== TEXT FOR ANALYSIS ==

A dozen former employees at Sei, including its second-generation Japanese chef, bartenders, servers, food runners, and kitchen staff, are now working at Le DeSales. Five-year-old Le DeSales maintains real estate on the menu for French fare from its opening chef Raphael Francois.

“We aren’t French, we aren’t Asian fusion — we are a French bistro with sushi,” says Jigjidsuren. “Both chefs have no influence on each others’ menus. They do what they do.”

Le DeSales’ menu is now one part Japanese, one part French.
Le DeSales

About half of Sei’s menu made the move to Le DeSales, which most notably includes its award-winning “Fish and Chips” roll (red onion, white fish, olive oil, malt vinegar, wasabi tartare, and potato crisps).

Other top-selling comebacks include the salmon-and-strawberry “SOS” roll, a salmon cilantro roll with spicy miso and baguette crisps, and beef tartare nigiri dressed with truffle aioli and nori paste. Popular two-piece orders also include hamachi teriyaki with fried ginger and scallop aburi with uni butter.

The “SOS” roll (salmon, strawberry, cucumber, avocado, orange miso).
Le DeSales

Yasutake revives his knife skills behind a sleek new sushi counter that replaced Le DeSales’ desserts station in the back. While there’s no mention of Sei’s name anywhere, Jigjidsuren says longtime fans instantly connect the dots when they spot the same sushi and familiar faces.

“You usually recognize who were regulars at Sei,” he says. “People look at the menu and see the fish and chips roll and say, ‘You used to be a restaurant in Chinatown.’”

Sei’s rare sake and Japanese whiskey collections also live on behind Le DeSales’ serpentine-shaped bar. Ten types of whiskey pours start at $13 and soar to $32 for a taste of Yamakazi 12-year single malt. The cocktail menu also has semblances of Sei, with a Liquid Wasabi with unfiltered sake, vodka, lime juice, habanero, and ginger-infused simple syrup. The 300-bottle wine cellar at Le DeSales maintains a strong list of French and European labels.

===

* PROBLEM DETAILS:
Can you carry the article about Sei's staff and menu moving to Le DeSales on from its last sentence? None of the material is needed here.

== AVAILABLE DATA ==

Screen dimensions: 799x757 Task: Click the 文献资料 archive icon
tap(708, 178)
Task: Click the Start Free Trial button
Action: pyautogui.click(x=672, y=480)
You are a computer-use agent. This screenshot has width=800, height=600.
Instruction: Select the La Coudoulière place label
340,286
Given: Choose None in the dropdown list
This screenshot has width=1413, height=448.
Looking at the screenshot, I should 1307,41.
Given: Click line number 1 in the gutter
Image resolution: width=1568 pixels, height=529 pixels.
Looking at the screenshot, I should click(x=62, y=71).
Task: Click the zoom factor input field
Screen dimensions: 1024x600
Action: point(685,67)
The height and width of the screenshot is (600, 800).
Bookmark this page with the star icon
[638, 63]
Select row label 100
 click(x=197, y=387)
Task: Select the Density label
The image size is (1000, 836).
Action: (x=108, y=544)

===

* TASK RESPONSE:
D.C.’s decade-old Panache transformed into modern, airy Le DeSales in 2017 with Francois behind the wheel. The seasoned chef, who came up through multiple Michelin-rated restaurants in Europe, New York, and D.C., has spent lots of time in LA in recent years. In 2018 he opened French-California restaurant Tesse off Sunset Boulevard and also leads the kitchen at Fanny’s, the anticipated anchor of the glamorous new Academy Museum of Motion Pictures.

This summer, Francois plans to come to D.C. to bulk up the French side of the menu that currently includes duck pate, rabbit pasta, and whole branzino. Look for Sei’s sushi staples to stick around alongside seasonal additions.

Jigjidsuren compares the dual cuisine model to downtown’s Hamilton, which fits both a sushi counter and American menu under one roof.

There are some tiny menu tweaks that speak to Sei’s new home, however.

“Instead of traditional Japanese tempura batter, we use French beignet batter for our shrimp beignet rolls,” says Jigjidsuren.

Soy sheet-wrapped shrimp beignet rolls at Le DeSales feature orange curry tartar and asparagus.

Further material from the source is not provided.